[BEGIN DOCUMENT EXTRACT]

And secondly, it is reported the drivers of bus companies may be prosecuted if they bring illegal immigrants into the country.
Reports the NSFAS debt to universities is hindering development. The University of Pretoria is being owed 182-million-rand and says it has stopped the upgrading of residences for the time being.
# And The Citizen:
Writes with Prasa cancelling the security contract at the Benoni Railway Station on the East Rand, the station building and railway lines were carried away piece by piece until no train service is possible anymore.
# Volksblad in Bloemfontein:
Also leads with the Palestine issue. The paper reports Lamola says South Africa has achieved its goal at the World Court.
Then the paper writes about the performance of the paralysed swimmer, Liané Heymans, who took second place in the Smithfield Stronger Together Triathlon.
And finally, a Free State doctor, Ella Morrison is reported to be demanding 2.6-million-rand from Cape Canopy Tours after she was involved in an accident on a cable slide in Elgin.
# Die Burger:
Reports there are differing opinions on the World Court ruling on the Israel/Palestine conflict. Experts believe the ruling will not stop the violence.
Then the paper writes about the Wilgenhof debacle at Stellenbosch University after so-called initiation rooms were found.
And finally, there is news about the Bains Kloof Pass which is closed due to wildfires in the Wolseley area.

[END DOCUMENT EXTRACT]

**WHAT IS BEING ASKED:**
Answer these questions about the press review.
1. How much money is the University of Pretoria owed?
2. What place did Liané Heymans take in the Smithfield Stronger Together Triathlon?
3. Why is the Bains Kloof Pass closed?

[BEGIN DATA SUPPLIED]

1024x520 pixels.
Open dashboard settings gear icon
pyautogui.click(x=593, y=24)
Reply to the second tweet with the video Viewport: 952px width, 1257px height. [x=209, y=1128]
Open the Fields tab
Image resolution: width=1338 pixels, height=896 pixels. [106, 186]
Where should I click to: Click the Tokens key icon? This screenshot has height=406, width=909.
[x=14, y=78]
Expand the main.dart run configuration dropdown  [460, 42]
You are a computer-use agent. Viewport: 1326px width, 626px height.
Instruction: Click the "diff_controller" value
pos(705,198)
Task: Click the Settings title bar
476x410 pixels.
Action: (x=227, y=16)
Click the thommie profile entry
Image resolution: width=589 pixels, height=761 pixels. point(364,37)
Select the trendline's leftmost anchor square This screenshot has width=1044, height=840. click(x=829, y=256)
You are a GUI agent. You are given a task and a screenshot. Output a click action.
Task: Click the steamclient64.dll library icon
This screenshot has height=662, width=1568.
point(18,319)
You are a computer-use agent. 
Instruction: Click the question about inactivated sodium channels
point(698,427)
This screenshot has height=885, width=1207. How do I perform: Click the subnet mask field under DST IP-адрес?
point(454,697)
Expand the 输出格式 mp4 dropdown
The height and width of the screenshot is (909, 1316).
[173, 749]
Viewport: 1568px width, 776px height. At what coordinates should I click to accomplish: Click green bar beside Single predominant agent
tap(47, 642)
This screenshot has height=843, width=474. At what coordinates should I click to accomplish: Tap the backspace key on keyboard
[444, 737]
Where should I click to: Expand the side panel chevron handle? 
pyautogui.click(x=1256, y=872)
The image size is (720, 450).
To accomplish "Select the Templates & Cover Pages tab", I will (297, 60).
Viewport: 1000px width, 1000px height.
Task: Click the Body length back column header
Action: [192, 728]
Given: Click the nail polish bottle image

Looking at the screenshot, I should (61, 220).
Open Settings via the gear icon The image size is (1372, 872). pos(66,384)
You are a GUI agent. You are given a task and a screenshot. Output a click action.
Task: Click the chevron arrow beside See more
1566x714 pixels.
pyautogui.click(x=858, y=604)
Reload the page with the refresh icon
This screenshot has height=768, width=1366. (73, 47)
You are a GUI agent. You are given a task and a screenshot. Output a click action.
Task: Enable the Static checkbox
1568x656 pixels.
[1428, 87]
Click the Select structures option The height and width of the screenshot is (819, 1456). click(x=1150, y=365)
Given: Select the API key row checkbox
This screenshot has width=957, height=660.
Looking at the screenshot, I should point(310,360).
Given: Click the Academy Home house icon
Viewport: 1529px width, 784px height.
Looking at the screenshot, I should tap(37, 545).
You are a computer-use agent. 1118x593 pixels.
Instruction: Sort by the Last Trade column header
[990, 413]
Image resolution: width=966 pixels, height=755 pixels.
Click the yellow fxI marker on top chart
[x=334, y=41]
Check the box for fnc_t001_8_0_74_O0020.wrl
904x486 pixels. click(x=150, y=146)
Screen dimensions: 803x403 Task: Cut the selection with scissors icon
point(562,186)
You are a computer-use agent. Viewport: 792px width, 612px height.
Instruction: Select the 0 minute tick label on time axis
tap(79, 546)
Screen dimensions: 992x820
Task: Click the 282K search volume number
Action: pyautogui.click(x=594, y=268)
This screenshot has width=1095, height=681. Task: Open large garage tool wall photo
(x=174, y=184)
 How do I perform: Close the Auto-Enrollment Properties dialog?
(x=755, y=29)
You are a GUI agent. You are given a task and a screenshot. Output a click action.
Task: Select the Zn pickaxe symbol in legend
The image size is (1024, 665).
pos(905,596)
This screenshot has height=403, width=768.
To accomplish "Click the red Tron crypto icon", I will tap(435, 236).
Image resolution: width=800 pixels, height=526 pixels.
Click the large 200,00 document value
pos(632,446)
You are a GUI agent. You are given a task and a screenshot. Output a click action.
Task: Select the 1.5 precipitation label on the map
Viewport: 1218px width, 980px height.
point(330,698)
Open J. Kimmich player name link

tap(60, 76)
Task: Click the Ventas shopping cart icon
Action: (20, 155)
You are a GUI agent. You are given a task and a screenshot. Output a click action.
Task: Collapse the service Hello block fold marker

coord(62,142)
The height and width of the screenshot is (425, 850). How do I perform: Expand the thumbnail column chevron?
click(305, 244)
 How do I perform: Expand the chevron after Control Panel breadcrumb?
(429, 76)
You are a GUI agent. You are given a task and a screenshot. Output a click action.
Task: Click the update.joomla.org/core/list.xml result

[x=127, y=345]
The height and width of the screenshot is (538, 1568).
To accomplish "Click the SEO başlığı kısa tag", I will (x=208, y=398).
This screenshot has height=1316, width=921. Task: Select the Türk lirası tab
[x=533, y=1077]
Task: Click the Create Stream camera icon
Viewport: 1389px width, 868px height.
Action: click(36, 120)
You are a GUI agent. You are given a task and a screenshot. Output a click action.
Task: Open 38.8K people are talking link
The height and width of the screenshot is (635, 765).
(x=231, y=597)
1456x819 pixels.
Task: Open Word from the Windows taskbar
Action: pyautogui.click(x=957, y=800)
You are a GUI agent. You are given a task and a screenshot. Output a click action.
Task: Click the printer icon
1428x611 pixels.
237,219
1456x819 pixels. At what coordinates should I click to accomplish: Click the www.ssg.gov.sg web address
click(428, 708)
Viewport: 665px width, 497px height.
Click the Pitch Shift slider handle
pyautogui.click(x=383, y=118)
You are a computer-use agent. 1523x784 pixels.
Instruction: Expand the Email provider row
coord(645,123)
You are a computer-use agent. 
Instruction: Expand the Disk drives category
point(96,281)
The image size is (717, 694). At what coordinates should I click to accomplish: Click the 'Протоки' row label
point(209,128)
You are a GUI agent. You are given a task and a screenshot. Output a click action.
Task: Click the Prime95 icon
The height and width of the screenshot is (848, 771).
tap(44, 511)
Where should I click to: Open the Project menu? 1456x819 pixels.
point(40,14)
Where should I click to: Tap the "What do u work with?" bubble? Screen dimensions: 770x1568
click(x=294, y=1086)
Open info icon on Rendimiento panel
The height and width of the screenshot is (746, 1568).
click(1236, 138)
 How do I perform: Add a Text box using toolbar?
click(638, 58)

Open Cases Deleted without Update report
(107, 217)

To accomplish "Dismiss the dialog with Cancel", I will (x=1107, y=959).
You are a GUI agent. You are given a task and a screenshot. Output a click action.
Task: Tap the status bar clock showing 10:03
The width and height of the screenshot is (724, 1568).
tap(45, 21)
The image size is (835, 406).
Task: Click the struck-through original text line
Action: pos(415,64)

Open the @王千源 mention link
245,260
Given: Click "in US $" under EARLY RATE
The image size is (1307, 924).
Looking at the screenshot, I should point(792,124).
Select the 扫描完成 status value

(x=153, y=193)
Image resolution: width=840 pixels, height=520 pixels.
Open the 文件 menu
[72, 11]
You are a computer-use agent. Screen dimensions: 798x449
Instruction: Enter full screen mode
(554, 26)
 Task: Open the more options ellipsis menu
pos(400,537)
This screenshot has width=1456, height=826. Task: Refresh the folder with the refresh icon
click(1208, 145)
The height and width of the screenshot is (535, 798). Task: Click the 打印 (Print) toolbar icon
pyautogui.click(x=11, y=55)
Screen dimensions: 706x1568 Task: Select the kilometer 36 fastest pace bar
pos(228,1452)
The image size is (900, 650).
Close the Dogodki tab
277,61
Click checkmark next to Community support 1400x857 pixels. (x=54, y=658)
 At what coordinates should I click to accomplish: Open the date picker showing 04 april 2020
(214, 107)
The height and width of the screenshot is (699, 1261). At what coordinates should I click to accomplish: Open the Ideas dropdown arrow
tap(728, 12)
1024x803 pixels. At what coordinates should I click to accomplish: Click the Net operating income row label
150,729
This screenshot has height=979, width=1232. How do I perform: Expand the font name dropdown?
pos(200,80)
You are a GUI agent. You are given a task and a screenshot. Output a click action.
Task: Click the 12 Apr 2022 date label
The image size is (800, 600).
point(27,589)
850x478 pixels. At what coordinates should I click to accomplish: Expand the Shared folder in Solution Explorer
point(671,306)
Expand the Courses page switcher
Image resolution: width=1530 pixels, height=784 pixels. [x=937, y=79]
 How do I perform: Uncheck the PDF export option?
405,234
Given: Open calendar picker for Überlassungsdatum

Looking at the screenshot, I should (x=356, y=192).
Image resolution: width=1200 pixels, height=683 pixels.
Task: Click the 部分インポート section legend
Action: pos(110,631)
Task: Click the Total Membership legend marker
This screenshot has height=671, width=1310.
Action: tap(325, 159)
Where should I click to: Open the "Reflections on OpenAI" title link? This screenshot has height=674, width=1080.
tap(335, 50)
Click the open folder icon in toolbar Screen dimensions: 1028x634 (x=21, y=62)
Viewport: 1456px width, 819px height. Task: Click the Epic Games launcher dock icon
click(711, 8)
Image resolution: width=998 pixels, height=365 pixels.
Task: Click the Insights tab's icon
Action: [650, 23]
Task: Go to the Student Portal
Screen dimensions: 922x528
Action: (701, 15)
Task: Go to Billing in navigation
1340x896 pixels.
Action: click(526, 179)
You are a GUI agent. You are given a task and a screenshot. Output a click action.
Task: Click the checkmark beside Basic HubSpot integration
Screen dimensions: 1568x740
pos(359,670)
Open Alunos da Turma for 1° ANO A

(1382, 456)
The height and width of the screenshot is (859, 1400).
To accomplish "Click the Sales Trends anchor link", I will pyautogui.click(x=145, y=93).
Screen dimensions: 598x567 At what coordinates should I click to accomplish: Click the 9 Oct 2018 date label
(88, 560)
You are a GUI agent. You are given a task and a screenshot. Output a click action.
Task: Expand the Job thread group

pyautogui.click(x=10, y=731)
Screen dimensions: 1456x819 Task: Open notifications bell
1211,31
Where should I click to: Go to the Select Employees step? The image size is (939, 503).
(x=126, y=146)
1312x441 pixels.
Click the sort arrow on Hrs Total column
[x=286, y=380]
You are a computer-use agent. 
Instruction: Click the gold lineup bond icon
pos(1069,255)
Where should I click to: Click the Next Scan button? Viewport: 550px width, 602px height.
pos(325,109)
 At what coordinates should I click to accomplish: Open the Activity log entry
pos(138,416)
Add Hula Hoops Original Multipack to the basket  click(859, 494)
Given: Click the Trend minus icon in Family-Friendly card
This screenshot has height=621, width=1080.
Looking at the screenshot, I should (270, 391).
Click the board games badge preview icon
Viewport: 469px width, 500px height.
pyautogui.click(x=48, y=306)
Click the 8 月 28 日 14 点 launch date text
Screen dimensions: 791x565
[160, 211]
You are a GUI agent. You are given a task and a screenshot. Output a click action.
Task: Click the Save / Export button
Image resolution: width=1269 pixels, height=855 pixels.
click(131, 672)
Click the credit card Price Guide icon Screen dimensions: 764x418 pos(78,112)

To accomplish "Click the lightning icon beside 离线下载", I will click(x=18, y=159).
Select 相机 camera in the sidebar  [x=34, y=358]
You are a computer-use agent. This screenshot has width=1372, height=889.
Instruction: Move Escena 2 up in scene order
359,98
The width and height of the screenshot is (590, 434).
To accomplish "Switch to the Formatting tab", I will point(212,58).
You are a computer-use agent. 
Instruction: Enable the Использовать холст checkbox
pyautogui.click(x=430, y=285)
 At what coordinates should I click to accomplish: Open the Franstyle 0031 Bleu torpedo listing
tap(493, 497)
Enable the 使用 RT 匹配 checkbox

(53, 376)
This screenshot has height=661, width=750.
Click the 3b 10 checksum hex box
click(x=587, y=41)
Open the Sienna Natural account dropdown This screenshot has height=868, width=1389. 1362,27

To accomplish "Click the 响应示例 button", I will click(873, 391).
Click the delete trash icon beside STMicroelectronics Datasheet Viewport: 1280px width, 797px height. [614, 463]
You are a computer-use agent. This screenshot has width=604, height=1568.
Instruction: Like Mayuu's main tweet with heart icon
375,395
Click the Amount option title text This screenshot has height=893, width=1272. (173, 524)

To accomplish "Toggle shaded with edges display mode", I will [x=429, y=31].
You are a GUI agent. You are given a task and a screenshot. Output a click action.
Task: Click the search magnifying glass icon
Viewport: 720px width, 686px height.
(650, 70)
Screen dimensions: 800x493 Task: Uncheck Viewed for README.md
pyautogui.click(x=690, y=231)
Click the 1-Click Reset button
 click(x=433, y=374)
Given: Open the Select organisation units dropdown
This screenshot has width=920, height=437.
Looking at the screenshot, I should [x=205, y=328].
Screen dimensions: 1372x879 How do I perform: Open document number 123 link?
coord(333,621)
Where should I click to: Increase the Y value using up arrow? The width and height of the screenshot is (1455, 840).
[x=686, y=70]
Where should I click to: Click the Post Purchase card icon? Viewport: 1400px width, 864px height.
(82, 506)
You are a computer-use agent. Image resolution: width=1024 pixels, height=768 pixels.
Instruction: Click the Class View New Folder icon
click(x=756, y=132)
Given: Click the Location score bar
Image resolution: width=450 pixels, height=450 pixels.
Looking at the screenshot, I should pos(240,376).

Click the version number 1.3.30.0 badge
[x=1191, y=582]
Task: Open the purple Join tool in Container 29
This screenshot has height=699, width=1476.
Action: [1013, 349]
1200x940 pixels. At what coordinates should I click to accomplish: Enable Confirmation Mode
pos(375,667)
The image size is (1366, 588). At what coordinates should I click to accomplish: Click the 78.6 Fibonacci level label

[END DATA SUPPLIED]

**TASK RESULT:**
1. 182-million-rand
2. Second place
3. Because of wildfires in the Wolseley area